Databases commonly used for biometrics experiments in IDIAP.
Note: This document should be updated whenever a new database is added to the bob.db. To extend the table below, insert the a row for the new database. Rows of similar databases are grouped together in the table (e.g., all voice databases together, all face databases together, etc.). In the descriptions section below, the databases appear in strictly alphabetical order.
In the table below, click on the database name (or scroll down the page) to view a brief description of the database.
This face database was created by Aleix Martinez and Robert Benavente in the Computer Vision Center (CVC) at the U.A.B. It contains over 4,000 color images corresponding to 126 people's faces (70 men and 56 women). Images feature frontal view faces with different facial expressions, illumination conditions, and occlusions (sun glasses and scarf). The pictures were taken at the CVC under strictly controlled conditions. No restrictions on wear (clothes, glasses, etc.), make-up, hair style, etc. were imposed to participants. Each person participated in two sessions, separated by two weeks (14 days) time. The same pictures were taken in both sessions.
The database has been used in the first Automatic Speaker Verification Spoofing and Countermeasures Challenge (ASVspoof 2015). Genuine speech is collected from 106 speakers (45 male, 61 female) and with no signiﬁcant channel or background noise effects. Spoofed speech is generated from the genuine data using a number of different spooﬁng algorithms, including variations of speech synthesis and voice conversion algorithms. The full dataset is partitioned into three subsets, the ﬁrst for training, the second for development and the third for evaluation. The database has 5 known attacks (both development and evaluation sets) and 5 unknown attacks (only in evaluation set). The database does not contain any replay attacks, so all attacks are so called logical access attacks.

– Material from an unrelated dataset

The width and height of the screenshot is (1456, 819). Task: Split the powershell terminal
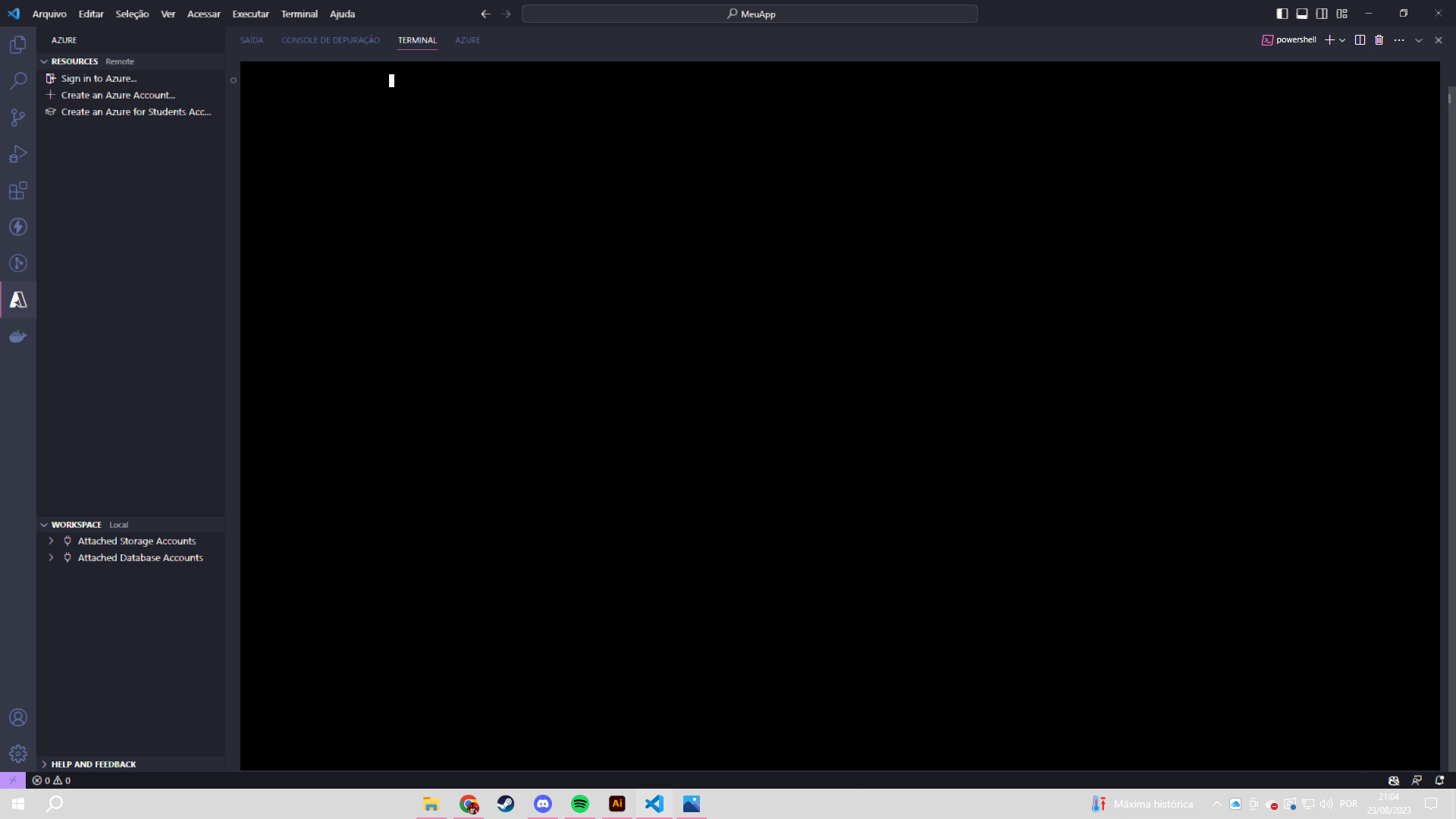[x=1359, y=39]
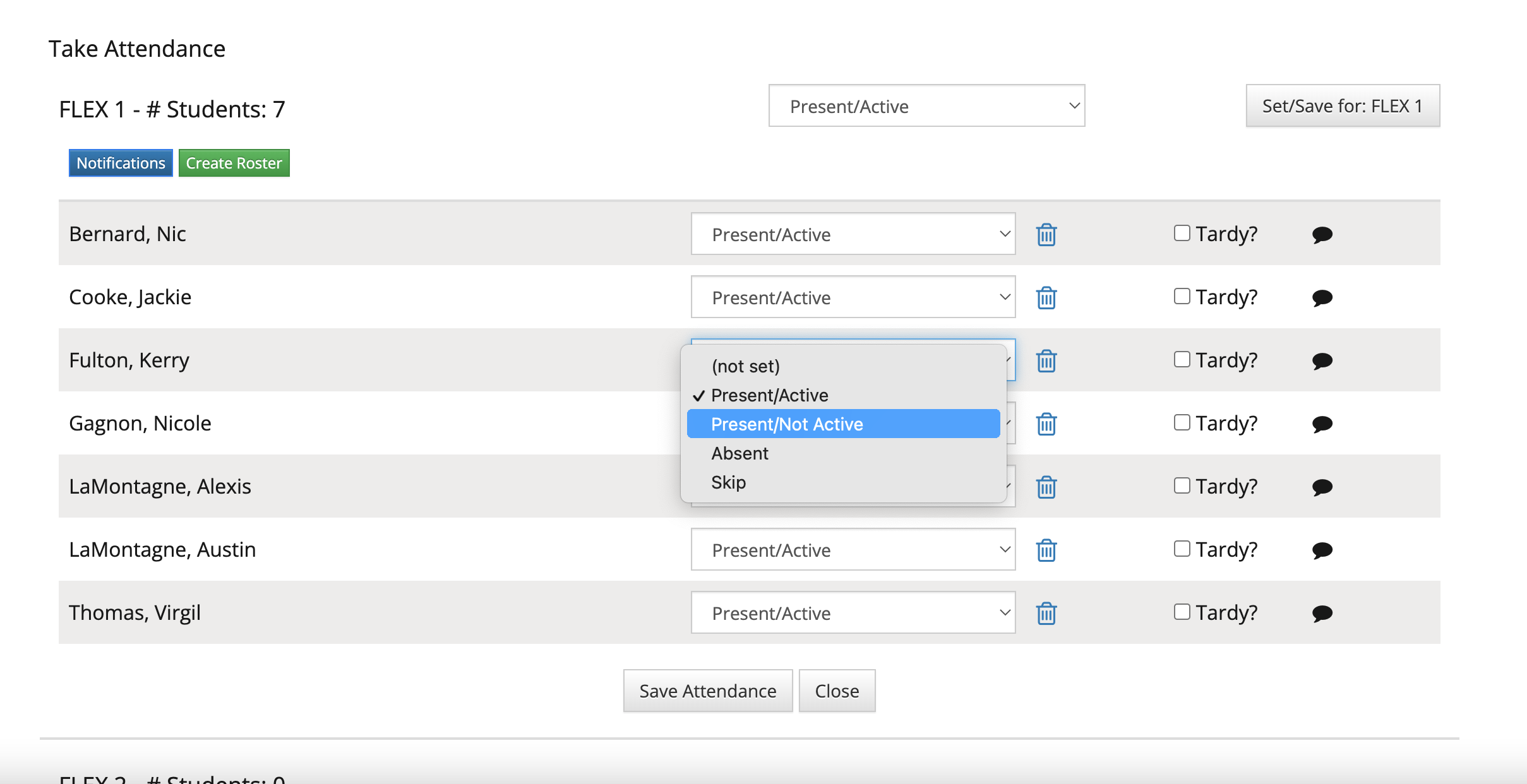Open comment bubble for Cooke, Jackie

tap(1322, 297)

The AVspoof database provides speech-based spoofing attacks to test both ASV systems and anti-spoofing algorithms. The attacks are created based on audio recordings acquired from 31 male and 13 female participants. The data acquisition process lasted approximately two months, spanned several sessions, which were configured in different environmental conditions and setups. After the collection of the data, replay (with iPhone 3GS, Samsung Galaxy 4, and a laptop), voice conversion (also replayed with laptop and high quality speakers), and speech synthesis (also replayed with laptop and high quality speakers) attacks were generated. Therefore, the database has both so called logical access attacks and presentation attacks.
The BANCA database is a large, realistic and challenging multi-modal database intended for training and testing multi-modal verification systems. The BANCA database was captured in four European languages in two modalities (face and voice). For recording, both high and low quality microphones and cameras were used. The subjects were recorded in three different scenarios, controlled, degraded and adverse over 12 different sessions spanning three months. In total data was collected for 208 people (half men and half women).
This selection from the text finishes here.